If We Want Platforms to Think Beyond Engagement, We Have to Know What We Want Instead

Partnership on AI
Nov 10 · 11 min read
A toy claw machine hangs above a pile of emojis

By Claire Leibowicz (PAI), Connie Moon Sehat (Hacks/Hackers), Adriana Stephan (PAI), Jonathan Stray (UC Berkeley CHAI)

Which values should the algorithms driving online content recommendations promote?

What we view on social media, news aggregators, and online marketplaces is largely dictated by algorithms known as recommender systems. These systems are driven by user behaviors such as clicking, liking, or sharing content — collectively known as user engagement. Relying on user engagement metrics can result in the proliferation of misinformation, abusive or extremist content, and addictive use that can negatively affect both individuals and societies. Surely, other values beyond individual user engagement might be better taken into account to improve online spaces. Alternatives include principles such as safety, well-being, agency, justice, and even emotions such as awe and inspiration.

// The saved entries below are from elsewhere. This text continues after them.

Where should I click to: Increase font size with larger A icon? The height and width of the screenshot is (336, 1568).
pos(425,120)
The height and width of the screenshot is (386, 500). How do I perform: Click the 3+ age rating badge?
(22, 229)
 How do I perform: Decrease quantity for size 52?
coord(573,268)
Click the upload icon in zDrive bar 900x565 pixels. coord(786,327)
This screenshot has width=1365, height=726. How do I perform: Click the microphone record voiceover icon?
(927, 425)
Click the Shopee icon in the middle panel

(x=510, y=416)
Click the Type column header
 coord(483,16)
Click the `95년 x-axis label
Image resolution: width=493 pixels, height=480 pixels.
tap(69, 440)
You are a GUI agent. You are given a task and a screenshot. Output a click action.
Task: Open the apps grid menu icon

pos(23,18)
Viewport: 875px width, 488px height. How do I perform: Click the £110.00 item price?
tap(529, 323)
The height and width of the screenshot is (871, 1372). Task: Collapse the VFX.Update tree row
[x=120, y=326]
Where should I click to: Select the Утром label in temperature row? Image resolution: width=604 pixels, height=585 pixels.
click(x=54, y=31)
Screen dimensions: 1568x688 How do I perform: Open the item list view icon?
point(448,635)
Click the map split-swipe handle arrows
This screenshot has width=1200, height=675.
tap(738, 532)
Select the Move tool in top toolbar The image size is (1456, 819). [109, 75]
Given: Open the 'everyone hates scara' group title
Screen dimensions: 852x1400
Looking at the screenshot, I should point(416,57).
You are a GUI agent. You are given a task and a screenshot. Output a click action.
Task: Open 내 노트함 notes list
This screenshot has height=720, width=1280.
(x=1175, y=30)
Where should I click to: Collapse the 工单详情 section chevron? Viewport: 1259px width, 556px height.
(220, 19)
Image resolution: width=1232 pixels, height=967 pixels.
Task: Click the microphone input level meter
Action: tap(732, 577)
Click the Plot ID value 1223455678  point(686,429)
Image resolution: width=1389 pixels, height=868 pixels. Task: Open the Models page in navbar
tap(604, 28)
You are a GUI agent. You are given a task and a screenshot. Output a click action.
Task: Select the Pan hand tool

But how to decide among them? And who gets to decide which values are important?

As part of a broader effort to publish a multidisciplinary paper bridging human values and recommender systems, the Partnership on AI (PAI) convened members of its AI and Media Integrity Program (including both those at Partner organizations and not) working in industry, media/journalism, civil society, and academia to consider this topic. PAI asked meeting participants to complete a survey about what values they believed were most important for recommender system-based platforms to attend to. After receiving 29 responses, PAI facilitators then broke participants into groups to discuss the results.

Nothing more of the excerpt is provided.